There’s definitely a formula; I can always spot the cooler-than-thou destination, and the desperate filler entry
Another typical but risky move is selecting a place because of one big-ticket opening editors hope will materialise the following year. Take Egypt, or specifically Cairo, which has made these lists several years running due to the “imminent opening” of its Grand Egyptian Museum. The earliest write-ups I can find were for where to go in 2022 (written up in late 2021). As we move into 2024, the museum has just started doing limited test tours, with an official opening date still to be announced.
Less comical are the sustainability concerns. This year, Lonely Planet lists 10 sustainable choices, some as broad as “Spain” and some as narrow as “South Africa’s ecolodges”. Greenland is included, despite concerns about the strain of tourism on its infrastructure. Spain is rightly praised for conscious improvements to its rail travel options and highlighting less well-known destinations, such as Valencia. But locals in Barcelona, with its 2.7 million cruise passengers per year and rising tourist tax, may be less than delighted to see their country listed.

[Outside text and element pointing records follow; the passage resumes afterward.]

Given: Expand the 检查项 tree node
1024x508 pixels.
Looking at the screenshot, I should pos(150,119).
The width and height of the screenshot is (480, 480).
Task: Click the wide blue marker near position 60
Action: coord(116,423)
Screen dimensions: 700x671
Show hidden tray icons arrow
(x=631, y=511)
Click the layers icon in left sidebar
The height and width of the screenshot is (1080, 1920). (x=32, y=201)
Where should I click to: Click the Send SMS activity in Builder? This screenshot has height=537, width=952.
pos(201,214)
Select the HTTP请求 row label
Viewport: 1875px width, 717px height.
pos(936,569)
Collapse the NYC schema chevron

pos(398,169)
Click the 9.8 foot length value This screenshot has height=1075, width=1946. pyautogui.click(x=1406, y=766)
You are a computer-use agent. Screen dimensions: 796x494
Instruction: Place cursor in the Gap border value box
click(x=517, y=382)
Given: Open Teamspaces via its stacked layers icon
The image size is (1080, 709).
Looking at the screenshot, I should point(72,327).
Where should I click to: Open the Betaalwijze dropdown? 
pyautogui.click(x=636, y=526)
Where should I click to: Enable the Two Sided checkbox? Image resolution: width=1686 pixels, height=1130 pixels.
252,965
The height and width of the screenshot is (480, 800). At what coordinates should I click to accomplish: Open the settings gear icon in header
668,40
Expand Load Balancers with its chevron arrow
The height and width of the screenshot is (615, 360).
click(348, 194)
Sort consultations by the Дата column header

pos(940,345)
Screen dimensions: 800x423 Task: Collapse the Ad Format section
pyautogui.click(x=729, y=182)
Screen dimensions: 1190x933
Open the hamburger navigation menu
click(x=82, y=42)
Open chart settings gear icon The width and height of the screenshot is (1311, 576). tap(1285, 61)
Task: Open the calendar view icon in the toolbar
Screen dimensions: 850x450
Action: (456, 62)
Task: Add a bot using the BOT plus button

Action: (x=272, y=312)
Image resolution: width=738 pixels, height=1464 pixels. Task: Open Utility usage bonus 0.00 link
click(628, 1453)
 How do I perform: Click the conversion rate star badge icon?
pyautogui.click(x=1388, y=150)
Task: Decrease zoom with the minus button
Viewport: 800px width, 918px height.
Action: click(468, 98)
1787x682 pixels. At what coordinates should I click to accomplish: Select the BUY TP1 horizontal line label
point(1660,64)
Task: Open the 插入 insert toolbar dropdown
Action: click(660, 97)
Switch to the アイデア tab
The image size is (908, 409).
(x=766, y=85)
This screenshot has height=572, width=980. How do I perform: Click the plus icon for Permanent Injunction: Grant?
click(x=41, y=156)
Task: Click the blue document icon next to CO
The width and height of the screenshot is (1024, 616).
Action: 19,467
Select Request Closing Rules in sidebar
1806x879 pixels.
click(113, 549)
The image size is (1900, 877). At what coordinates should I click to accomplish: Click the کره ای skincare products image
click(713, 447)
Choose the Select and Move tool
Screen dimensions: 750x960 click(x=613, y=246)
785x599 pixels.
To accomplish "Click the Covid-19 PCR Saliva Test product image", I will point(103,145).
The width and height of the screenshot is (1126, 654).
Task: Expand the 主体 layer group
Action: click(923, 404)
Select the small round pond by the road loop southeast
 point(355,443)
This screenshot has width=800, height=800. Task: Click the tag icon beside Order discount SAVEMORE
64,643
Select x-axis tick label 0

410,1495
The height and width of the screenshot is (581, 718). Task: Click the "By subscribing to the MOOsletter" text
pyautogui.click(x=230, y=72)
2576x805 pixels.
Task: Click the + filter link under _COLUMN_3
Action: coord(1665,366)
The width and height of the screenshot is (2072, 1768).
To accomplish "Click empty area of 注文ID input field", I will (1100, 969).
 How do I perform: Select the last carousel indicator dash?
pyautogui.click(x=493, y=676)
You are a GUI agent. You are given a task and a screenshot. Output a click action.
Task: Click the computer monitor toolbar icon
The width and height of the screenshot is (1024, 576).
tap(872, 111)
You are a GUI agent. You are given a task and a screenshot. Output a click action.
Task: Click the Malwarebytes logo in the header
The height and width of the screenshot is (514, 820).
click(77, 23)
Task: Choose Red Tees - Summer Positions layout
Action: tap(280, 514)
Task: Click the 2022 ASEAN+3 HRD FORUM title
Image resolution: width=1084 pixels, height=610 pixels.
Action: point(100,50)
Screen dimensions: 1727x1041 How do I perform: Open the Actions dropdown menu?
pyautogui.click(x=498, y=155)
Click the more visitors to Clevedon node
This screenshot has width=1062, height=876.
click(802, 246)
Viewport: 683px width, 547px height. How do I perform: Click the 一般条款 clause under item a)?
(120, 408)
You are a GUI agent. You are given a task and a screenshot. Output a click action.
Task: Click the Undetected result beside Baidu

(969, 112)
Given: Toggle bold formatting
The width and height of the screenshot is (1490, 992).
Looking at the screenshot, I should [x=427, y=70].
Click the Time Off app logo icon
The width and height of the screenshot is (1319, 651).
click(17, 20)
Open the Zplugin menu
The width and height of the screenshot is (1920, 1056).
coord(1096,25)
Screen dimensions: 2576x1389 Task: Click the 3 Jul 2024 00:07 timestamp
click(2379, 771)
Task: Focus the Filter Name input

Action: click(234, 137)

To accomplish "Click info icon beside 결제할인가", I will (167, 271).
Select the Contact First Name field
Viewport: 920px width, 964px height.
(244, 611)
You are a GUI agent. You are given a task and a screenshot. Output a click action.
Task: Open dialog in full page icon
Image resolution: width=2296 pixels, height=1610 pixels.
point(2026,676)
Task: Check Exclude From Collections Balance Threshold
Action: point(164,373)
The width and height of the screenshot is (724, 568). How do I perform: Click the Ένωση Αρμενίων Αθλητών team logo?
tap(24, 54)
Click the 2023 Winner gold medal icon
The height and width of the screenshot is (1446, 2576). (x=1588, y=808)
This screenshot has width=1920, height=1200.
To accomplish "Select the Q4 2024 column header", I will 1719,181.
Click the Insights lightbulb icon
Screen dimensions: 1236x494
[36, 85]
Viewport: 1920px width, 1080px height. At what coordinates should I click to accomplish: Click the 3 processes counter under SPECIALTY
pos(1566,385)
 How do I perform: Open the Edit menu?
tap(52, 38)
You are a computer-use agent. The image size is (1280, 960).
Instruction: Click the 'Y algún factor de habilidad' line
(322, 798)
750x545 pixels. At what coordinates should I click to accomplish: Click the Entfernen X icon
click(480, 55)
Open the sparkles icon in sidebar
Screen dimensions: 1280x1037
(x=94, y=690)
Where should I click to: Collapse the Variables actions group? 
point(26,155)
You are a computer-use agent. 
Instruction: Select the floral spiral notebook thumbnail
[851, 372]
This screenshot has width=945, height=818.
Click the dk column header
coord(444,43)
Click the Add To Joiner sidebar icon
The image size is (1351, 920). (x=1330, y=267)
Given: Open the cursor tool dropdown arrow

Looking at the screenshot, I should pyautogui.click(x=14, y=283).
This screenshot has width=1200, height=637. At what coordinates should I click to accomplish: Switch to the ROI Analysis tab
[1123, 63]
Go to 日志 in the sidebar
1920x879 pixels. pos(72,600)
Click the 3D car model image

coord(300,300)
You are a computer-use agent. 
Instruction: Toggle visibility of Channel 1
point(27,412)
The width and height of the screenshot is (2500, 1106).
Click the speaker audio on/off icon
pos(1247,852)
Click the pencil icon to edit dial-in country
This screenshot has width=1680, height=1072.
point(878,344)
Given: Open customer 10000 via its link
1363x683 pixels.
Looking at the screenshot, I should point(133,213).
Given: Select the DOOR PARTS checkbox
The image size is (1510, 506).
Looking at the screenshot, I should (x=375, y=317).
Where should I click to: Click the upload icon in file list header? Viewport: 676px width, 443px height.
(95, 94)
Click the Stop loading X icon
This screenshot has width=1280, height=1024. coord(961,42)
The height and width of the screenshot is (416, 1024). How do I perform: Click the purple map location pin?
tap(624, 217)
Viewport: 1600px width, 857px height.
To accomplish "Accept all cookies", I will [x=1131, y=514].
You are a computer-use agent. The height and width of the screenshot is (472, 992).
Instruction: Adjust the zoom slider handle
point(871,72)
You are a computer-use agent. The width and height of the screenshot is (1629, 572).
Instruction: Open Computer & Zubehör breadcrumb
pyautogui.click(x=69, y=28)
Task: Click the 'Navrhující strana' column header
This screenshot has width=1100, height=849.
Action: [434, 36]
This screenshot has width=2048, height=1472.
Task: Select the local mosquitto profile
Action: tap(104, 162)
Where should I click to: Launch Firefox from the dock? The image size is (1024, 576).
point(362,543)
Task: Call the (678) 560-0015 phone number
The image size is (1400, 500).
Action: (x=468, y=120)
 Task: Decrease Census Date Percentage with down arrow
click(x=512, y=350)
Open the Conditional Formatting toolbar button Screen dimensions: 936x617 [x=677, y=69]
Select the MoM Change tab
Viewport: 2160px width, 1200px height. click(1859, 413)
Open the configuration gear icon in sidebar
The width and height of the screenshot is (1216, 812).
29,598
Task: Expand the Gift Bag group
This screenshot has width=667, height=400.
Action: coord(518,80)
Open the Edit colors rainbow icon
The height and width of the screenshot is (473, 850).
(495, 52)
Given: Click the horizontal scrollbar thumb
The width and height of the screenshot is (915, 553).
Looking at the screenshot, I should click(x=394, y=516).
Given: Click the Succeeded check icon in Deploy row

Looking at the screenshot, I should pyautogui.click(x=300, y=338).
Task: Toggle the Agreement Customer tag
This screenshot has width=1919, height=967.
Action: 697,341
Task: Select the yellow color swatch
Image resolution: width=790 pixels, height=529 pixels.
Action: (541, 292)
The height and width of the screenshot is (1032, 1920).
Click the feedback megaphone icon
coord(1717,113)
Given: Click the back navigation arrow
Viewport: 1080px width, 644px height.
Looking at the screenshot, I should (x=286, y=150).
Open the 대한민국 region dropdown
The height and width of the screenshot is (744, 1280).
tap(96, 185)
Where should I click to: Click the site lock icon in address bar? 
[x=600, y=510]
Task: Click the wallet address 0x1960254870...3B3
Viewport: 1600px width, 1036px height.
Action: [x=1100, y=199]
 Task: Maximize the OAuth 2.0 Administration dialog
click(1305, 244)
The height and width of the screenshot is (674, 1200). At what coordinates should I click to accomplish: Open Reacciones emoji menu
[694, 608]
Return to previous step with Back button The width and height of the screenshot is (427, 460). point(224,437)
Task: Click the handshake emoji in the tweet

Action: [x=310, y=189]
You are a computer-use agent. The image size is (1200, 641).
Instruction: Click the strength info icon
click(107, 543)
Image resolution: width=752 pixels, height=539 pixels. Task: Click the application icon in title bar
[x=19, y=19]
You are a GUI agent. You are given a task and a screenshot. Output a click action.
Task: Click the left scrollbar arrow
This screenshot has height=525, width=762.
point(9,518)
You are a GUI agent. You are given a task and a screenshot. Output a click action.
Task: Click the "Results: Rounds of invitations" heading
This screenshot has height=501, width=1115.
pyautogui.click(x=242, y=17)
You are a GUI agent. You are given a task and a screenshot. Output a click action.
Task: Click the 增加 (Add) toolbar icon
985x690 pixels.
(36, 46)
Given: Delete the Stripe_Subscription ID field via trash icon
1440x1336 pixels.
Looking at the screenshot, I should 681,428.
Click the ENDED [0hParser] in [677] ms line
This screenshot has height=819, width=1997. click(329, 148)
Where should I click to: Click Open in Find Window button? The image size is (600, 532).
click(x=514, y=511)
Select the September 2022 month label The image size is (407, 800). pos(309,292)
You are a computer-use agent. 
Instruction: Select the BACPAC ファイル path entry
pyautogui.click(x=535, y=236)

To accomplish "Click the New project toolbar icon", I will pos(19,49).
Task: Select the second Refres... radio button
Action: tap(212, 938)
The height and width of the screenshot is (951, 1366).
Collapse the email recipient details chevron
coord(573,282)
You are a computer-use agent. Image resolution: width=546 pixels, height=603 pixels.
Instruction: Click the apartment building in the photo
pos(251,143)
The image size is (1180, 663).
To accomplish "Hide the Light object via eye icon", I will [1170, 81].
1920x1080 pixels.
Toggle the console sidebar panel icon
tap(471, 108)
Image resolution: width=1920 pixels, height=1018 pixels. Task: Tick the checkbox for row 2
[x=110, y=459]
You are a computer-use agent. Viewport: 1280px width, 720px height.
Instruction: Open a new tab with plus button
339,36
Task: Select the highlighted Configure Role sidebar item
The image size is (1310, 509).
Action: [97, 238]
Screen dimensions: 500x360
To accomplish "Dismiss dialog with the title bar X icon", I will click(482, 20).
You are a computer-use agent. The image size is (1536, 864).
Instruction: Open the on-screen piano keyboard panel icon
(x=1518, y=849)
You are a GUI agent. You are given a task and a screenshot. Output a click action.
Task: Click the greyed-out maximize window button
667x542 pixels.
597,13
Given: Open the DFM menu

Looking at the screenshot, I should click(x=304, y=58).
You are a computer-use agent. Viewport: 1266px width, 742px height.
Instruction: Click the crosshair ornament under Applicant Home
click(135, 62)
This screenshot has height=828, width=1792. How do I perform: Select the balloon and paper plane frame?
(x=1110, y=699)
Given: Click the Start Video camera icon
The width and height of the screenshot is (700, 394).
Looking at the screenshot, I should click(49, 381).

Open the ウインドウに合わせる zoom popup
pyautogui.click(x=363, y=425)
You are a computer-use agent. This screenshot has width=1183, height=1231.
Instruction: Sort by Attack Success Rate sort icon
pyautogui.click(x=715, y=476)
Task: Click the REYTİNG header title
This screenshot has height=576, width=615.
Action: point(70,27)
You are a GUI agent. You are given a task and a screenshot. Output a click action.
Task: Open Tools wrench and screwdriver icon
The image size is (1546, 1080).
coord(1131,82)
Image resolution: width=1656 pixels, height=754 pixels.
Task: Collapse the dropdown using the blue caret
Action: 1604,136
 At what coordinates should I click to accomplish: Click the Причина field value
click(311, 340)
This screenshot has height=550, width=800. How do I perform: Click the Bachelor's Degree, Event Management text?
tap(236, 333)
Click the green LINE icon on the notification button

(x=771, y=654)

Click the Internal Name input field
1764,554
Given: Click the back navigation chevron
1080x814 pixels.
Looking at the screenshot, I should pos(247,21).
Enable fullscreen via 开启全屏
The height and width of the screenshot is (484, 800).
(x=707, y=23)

“Firstly, to say an entire country is ‘sustainable’ is inaccurate and disingenuous,” says Julie Cheetham, managing director of travel sustainability platform Weeva. She’s working to rid the travel industry of greenwashing and casual green labels, digging into the science behind the S-word. “For every destination, there are specifics involved, from water resources being misused by hotels to cruise ships bringing in too many tourists.” Rather than just accepting that a destination is sustainable at first glance, she is urging travellers to use online data to fact-check the situation on the ground.
“Where are residents up in arms about tourism, for example?” Cheetham asks, referencing Hawaii in the wake of the fires in Maui, and Amsterdam’s response to rowdy nightlife. Regarding South Africa’s ecolodges, she says: “South Africa has a coal-fired grid, so it very much depends on which lodge. Do they have access to renewable energy? If they have electric vehicles, are they plugging them into that grid? If an eco-lodge is running on a carbon-intensive grid, it’s a bit of a misnomer.”
New sustainable openings being used as a reason to visit is also a complex matter. “There’s a trend, in Africa but also across Southeast Asia, of new properties popping up constantly and being labelled as ‘eco’,” says Cheetham. “We have to be scrupulous and, say, when are there enough beds in a destination? If there’s enough supply, can we refurbish and renew?”
She wants more transparent data and sustainability research tools for the consumer, so we can decide for ourselves. “We know tourism is the biggest funder of biodiversity conservation and cultural conservation globally, so we don’t want people to stop travelling. But the publishers of these lists have a responsibility to give some sensible caveats: should we go out of season? Where should we stay? Is there an over-touristed area we should avoid?”
To say an entire country is ‘sustainable’ is inaccurate and disingenuous
Julie Cheetham, Weeva
One thing worth doing, Cheetham tells me, is looking at places which have suffered a negative event in recent years (Morocco’s earthquake, Sri Lanka’s political crisis) and consciously make an effort to visit and spend money there. These rarely make the top destinations lists, yet you could make a substantial difference with one visit.
We agree that there’s room for a list that looks closer – spotlighting individual properties or regional success stories where locals have made a huge effort to turn things around, or created a tourism scene that benefits the community. But, for now, these lists aren’t cutting it. For 2024, I’m making my own.